We then enter the office of the head of the Palestinian DCO which gives us a little insight into what goes on there. The office is equipped with a computer, as are the other offices. In an adjacent office two women are busy recording data concerning the different types of requests into the computer. Everything is categorized according to type of request and the different types of answers from the Israeli DCO. The head of the DCO gets everything into his computer already processed, categorized, and easy to scan on first sight. Several categories: medical needs, personal matters, business affairs (merchants), and religious requirements are listed. The permits are issued by the Israeli authorities.
The procedure for getting a work permit is different: the request for a work permit comes from the employer, the permits are issued by the Civil Administration Officer in Charge of Employment and the workers get their permits at the employment offices in the occupied territories.
The Israeli DCO returns lists of local residents whose request for a permit has been turned down. In many cases there is no answer at all. The reasons for rejection are: there exists alternative treatment in the territories (in health cases); the request is not legitimate; documents insufficient; lacking magnetic card; doesn't meet criteria; blacklisted; forged request; applicant lives in different region, and more.
The head of the Palestinian DCO emphasizes the excellent relations existing between his office and its Israeli counterpart. He comes back to this point many a time. But the final decision concerning entrance permits rests with the Israeli GSS (shabak) and any give and take with them is out of the question. And the GSS rejects many requests.
The head of the Palestinian DCO remarks that the blacklisted residents better be healthy! If they have to get to Palestinian hospitals in Jerusalem, they have to submit a request for a permit at least two weeks ahead of time. Of course, this is not always feasible. Sometimes the appointment at the hospital is sent much closer to the date than fourteen days ahead of time and sometimes there are urgent cases.

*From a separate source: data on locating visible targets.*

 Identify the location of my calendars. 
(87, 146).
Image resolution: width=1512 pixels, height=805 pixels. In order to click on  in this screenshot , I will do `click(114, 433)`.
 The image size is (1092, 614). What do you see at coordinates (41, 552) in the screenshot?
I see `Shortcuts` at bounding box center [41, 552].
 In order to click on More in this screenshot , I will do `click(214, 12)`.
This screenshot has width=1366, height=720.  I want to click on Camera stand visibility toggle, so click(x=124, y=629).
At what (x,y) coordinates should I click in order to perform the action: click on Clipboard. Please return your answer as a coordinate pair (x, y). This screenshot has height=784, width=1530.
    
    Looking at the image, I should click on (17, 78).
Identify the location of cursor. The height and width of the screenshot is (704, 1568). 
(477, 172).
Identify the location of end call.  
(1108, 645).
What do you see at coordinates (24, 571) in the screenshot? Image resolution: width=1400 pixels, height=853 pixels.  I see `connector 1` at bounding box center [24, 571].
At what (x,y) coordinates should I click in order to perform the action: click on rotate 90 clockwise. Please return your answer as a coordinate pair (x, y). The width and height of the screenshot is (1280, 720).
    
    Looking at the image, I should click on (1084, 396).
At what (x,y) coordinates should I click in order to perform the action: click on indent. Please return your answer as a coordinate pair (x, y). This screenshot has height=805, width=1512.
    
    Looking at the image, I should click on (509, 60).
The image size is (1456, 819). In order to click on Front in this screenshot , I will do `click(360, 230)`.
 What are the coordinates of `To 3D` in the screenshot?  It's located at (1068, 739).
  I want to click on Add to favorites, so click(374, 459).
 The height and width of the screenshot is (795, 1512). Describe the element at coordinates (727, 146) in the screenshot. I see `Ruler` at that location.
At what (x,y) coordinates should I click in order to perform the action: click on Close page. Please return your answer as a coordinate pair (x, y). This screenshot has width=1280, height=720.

We give him the name and telephone number of our colleagues, Hanna B and Yael S., for blacklisted people in need of health permits to turn to.
We turn to the question of removing the blacklist obstacle and to the complications created when there is no documentation trace for the requests submitted. The Head says that his office cannot give receipts for requests submitted as the requests are transferred to the Israeli DCO. We claim that the Israeli DCO can issue receipts for requests for removal from the blacklist and this could aid the Palestinian DCO in giving out these receipts to the applicants.
The overall impression is that the Palestinian DCO is doing a good job in documenting and follow-up. In spite of the satisfaction expressed in the matter of cooperation with the Israeli authorities, many reservations are voiced in the matter of the blacklisting which is a major obstacle in the normal conduct of affairs in the occupied territories.
What we didn't hear is complaints about waiting in line at the checkpoints and the harassment of West Bank residents there, every morning and every evening. Also the construction of new (and the building onto of the old) settlements, the wall being erected in the middle of Palestinian territory, the ugliness and the impediments to normal life posed by the wall, and more. In short: If all's so well, why is it so bad??